4. Maak het simpel en tastbaar

Buiten de campaigners - zeg maar de ‘eigen, overtuigde parochie’ - weet 73 % niet echt goed waarover het allemaal gaat. Groen is ook een moeilijk en complex verhaal.

Wat moet ik met een “ecologische voetafdruk” ?! Is “Duurzaamheid” niet gewoon een

‘duur’ woord om te zeggen dat het nu ‘duurder’ is ?

De complexiteit leidt tot verwarring. Verwarring wordt niet opgelost door méér informatie, maar door beter begrijpen.

Communicatie – ook marketingcommunicatie kan helpen.

Als we het over gedragsverandering willen hebben, dan zijn er een aantal regeltjes te respecteren.

Of het nu gaat over niet achter het stuur kruipen als je gedronken hebt – of over milieuvriendelijker consumeren – gedrag verander je door de zaken simpel, konkreet, haalbaar en tastbaar te maken. Dat is een van de succesfactoren van de BOB- campagnes.

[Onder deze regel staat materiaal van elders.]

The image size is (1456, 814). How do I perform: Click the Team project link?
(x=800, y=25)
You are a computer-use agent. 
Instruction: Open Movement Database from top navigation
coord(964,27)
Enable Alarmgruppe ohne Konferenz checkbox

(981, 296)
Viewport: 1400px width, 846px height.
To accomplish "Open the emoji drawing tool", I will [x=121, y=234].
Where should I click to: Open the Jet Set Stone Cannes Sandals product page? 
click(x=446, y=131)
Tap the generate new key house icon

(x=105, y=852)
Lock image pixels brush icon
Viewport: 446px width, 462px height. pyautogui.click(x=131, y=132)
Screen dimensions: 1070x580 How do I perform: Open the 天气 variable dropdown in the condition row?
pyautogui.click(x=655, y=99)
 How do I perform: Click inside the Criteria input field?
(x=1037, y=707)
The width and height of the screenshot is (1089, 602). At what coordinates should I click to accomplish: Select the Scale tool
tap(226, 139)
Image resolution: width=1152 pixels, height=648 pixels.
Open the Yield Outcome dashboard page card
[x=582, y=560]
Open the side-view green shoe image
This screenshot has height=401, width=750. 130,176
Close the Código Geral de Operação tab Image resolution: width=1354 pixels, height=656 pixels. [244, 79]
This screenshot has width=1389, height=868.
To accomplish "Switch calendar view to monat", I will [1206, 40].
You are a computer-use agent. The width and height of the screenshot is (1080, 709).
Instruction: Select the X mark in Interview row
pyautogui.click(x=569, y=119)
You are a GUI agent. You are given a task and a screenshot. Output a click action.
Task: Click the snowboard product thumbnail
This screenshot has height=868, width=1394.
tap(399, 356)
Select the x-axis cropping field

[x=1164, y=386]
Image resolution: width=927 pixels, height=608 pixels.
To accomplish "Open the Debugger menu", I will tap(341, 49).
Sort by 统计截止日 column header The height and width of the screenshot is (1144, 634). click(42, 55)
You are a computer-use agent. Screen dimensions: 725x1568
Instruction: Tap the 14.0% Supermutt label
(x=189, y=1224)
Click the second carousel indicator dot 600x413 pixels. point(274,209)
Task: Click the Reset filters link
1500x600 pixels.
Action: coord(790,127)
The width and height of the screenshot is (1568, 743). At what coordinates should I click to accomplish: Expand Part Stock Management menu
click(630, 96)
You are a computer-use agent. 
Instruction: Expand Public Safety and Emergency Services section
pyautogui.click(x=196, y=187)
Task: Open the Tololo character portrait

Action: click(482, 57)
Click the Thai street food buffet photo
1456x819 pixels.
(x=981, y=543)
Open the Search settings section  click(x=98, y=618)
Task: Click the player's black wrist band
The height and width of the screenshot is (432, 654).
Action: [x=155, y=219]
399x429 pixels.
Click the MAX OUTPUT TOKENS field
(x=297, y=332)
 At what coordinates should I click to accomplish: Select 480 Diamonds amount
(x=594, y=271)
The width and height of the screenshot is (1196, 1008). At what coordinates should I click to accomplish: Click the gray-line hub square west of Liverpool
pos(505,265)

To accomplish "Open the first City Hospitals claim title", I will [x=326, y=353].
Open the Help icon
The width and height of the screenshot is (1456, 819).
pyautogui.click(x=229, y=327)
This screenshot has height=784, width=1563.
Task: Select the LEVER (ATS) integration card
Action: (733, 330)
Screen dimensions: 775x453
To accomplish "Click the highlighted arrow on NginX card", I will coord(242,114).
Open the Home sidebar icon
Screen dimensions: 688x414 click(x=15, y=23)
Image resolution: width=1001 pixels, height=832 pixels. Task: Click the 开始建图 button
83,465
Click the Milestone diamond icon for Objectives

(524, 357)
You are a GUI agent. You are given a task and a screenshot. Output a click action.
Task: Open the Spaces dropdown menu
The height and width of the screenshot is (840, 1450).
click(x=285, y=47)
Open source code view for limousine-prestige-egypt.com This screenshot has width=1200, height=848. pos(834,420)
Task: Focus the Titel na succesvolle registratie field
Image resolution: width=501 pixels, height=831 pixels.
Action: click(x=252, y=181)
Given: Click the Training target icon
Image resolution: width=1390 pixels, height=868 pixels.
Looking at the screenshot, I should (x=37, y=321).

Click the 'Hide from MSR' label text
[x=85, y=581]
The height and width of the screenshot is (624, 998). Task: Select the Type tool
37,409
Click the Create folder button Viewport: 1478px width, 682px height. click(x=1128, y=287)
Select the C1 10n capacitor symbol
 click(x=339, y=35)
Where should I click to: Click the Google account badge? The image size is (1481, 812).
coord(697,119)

Vertaal de voordelen van uw groene aanpak dus in mensentaal, voor het grote publiek. Maak de voordelen duidelijk, hou de tegenstrijdigheden minimaal en de incentive vanzelfsprekend. Communiceer over wat het doet, niet over wat er allemaal zou kunnen. Vertel vooral over de effecten en de voordelen, niet zozeer over hoé we daartoe komen.

Een grappig voorbeeldje van hoe je de voordelen van een hybriede motor even uitlegt. GE ontwikkelt een hybriede diesel-electrische locomotief. Hij ziet er niet echt gestroomlijnd uit, maar hij werkt een beetje volgens het principe van de Prius : energie die vrijkomt bij het afremmen wordt opgeslagen. Een locomotief van 207 ton genereert per jaar genoeg energie om 160 woningen gedurende een jaar van energie te voorzien.

Het is een mooi voorbeeld van hoe je een enorm complexe boodschap eenvoudig kan brengen.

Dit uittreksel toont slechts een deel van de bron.